The S&P 500 capitalization-weighted index has dominated the market this year, outperforming the equal-weighted index. This divergence raises an important question about which yardstick is the best measure of performance. At Fortis, we believe in taking a long-term approach to investing and adopting a risk-conscious strategy. Looking at the past 20 years, the equal-weighted index has typically outperformed the market-cap-weighted index by about 1% annually. However, this year we are seeing a reversal as larger companies take the lead, which introduces more risk. While this can be beneficial during good times, it can also be destructive if things go south and your portfolio is too concentrated in larger companies.

Beware of Speculation: Lessons from the Tech Bubble

The illustration below shows the performance of the “Super 7” stocks alongside their respective valuation scores, which are rated on a scale of 1 to 100. When concentrated stocks with low relative value scores drive the market, we have observed increased downside risk, reminiscent of the fable, “The Tortoise and the Hare.” As we enter the second half of 2023, we recommend prioritizing the quality factor by focusing on stocks with low debt and stable earnings growth. These stocks tend to perform well during economic slowdowns and currently offer an opportunity due to their relatively low price compared to the rest of the market. Slow and steady wins the race!

For example, the real risk in Nvidia’s stock lies not in the company’s financial performance, but in the high expectations embedded in its stock price. Currently valued at over $1 trillion, which is 27 times the average analyst estimates for fiscal 2024 revenue., this sky-high valuation hinges on the belief that the AI boom that will continue for years to come and that no significant competition will challenge Nvidia’s dominance.

Asset Allocation: Gradually Increasing Equity Exposure

This year, we have strategically boosted our equity exposure in our asset allocation strategies. The first half of the year saw positive returns in all major fixed income sectors, thanks to declining long-term yields. Bond prices surged during periods of uncertainty, particularly in March and April when concerns about the stability of the banking industry were rampant. It’s a relief to witness the return of the normal inverse correlation between stocks and bonds after last year’s simultaneous downturn. While commodities haven’t performed as well, we anticipate a reversal of this trend in the near future. Unlike the Tortoise or the Hare, our asset allocation tactics strike a balance for optimal results.

Exploring the Current State of the Economy

The economy has been through a rollercoaster of ups and downs over the past three years defying conventional economic patterns.

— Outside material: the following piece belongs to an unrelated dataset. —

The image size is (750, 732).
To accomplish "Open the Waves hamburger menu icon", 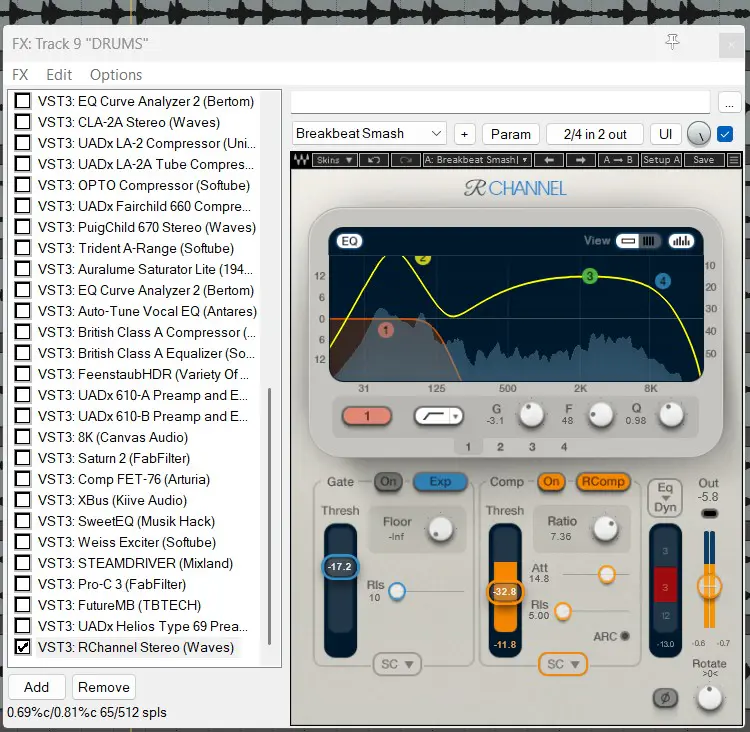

This fast-paced cycle calls for an active investment approach, and we are confident in the current state of the economy based on various indicators such as inflation, wage growth, and consumer behavior.

Looking ahead, we must acknowledge the risks, including the possibility of a recession. However, amid all of the noise, there is positive data. Headline inflation has peaked in most regions, mostly due to decreasing energy prices. On the other hand, core inflation, which excludes food and energy, has been more resilient. Nonetheless, it is starting to trend downward in the United States. Economic growth is still ongoing, supported by factors like earnings growth and potentially lower inflation and interest rates. While growth may be slower, this could result in lower rates that would benefit the markets.

Consumers are showing commendable financial responsibility. Many have avoided accumulating high-interest credit card debt and have taken advantage of mortgage refinancing opportunities. As a result, the average American household’s financial obligations in relation to disposable personal income are currently at an unprecedented low.

Overall, we have seen a lot of extremes in the markets this year. Despite the challenges, investors should remain calm and focus on taking a long-term approach to investing. By emphasizing quality stocks with strong relative value scores, smart momentum factors, and appropriate asset allocation strategies, we believe investors will be well positioned, even against a backdrop of increased market volatility.

Past performance is no guarantee of future results.  An investor cannot invest directly in an index.